3. Maintain Data Integrity Throughout
Data integrity ensures that information remains accurate, consistent, and clinically usable as it moves between systems. In radiology, this means ensuring that DICOM metadata is preserved, patient demographics remain correctly linked to studies, and no studies are duplicated or lost in transit. Validation procedures must be built into every stage — not added as a post-migration check.
4. Plan Your Cloud and Hybrid Storage Architecture Deliberately
Hybrid Cloud Based PACS Solutions are gaining momentum, offering a balance between on-premises control and cloud scalability — allowing critical imaging data to be stored locally for fast access and compliance, while using the cloud for secondary storage, disaster recovery, and advanced analytics.

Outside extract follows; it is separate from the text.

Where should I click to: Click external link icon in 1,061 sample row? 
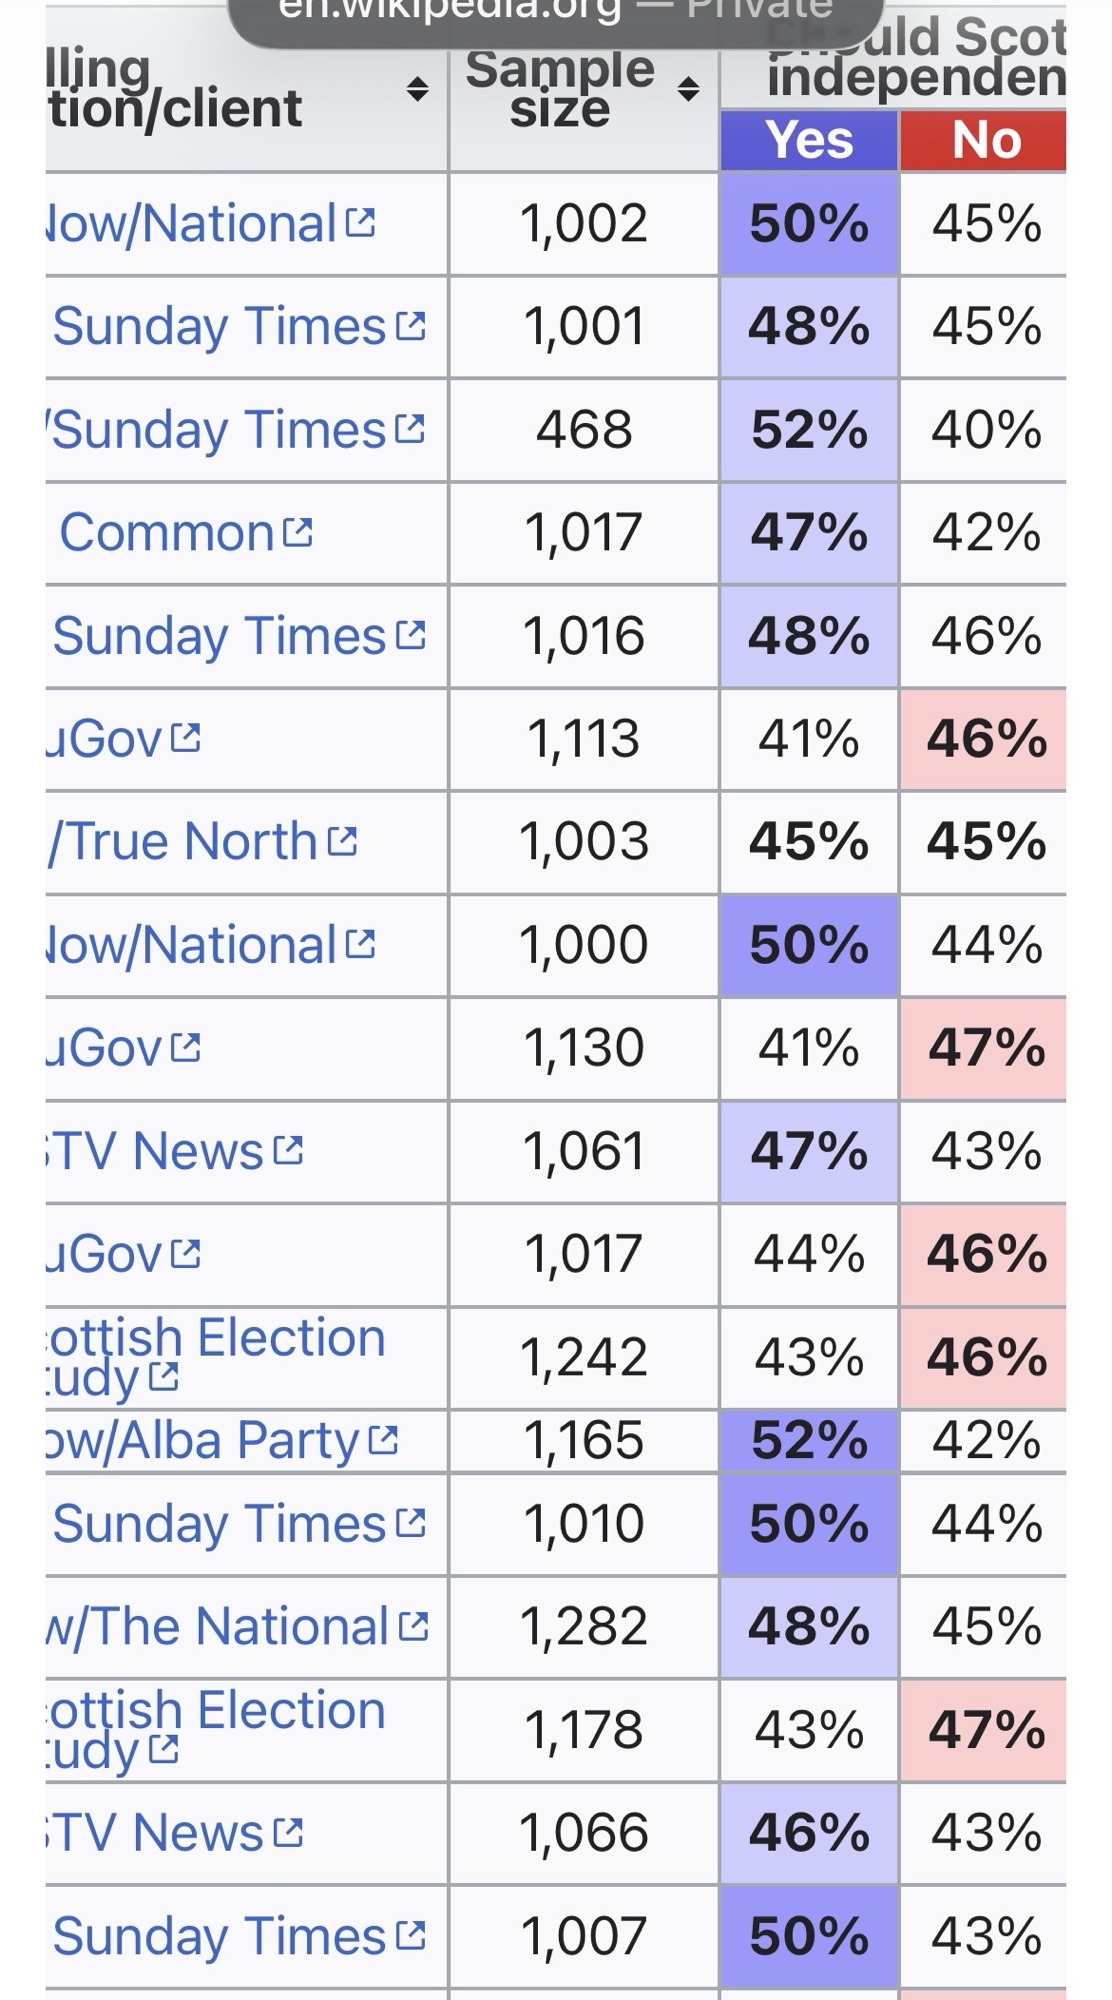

For NHS trusts, this typically means keeping sensitive or frequently accessed studies in on-premises or private cloud environments while leveraging public cloud infrastructure for archive, redundancy, and AI workloads. The key is deliberate architecture — not default decisions driven by whichever vendor was fastest to respond to a tender.
The Role of Vendor-Neutral Solutions in Future-Proofing Migration
One of the most significant risks in healthcare data migration is vendor lock-in. Migrating into a proprietary system can mean that the next migration — when that vendor is replaced, acquired, or discontinued — is more expensive and more disruptive than the current one.
Vendor-neutral architectures, built on open DICOM standards and interoperable with existing RIS and PACS environments, provide the flexibility to move data between systems without dependency on a single supplier. For NHS trusts operating across multiple sites and imaging networks, this is not a theoretical benefit — it is an operational requirement.
Rosenfield Health supports NHS trusts through complex imaging data transitions with vendor-neutral solutions designed for the realities of modern NHS infrastructure. Contact us now or book a demo.
FAQs
What is healthcare data migration?
Healthcare data migration is the process of moving clinical and administrative data — including imaging studies, patient records, and system configurations — from one IT system to another. In radiology, this most commonly involves PACS-to-PACS migration, RIS replacement, or migration to cloud or hybrid storage environments.
How long does a PACS migration take in the NHS?
PACS migrations vary significantly in duration depending on archive size, system complexity, and the number of sites involved. Small single-site migrations may take weeks; large multi-trust migrations can take twelve to eighteen months or longer. Early planning and a phased approach are critical to managing clinical risk during the transition.
What are the biggest risks in PACS data migration?
The primary risks are data loss, metadata corruption, broken links between studies and patient records, and periods of inaccessibility to historical imaging. These risks are mitigated through thorough pre-migration data auditing, staged transfer with parallel-running systems, and rigorous validation before legacy systems are decommissioned.
Is cloud migration suitable for NHS imaging data?
Yes, and adoption is accelerating. NHS Secure Data Environment requirements and UK GDPR compliance are fully achievable with appropriately configured cloud infrastructure. Most NHS trusts are moving toward hybrid models that combine on-premises infrastructure for frequently accessed data with cloud environments for archiving, disaster recovery, and AI workloads.
What is a vendor-neutral archive and why does it matter for migration?
A vendor-neutral archive (VNA) stores imaging data in open, standards-based formats that are not tied to any single PACS vendor. This makes future migrations significantly simpler and less costly, and is increasingly recommended as a core component of NHS imaging network architecture.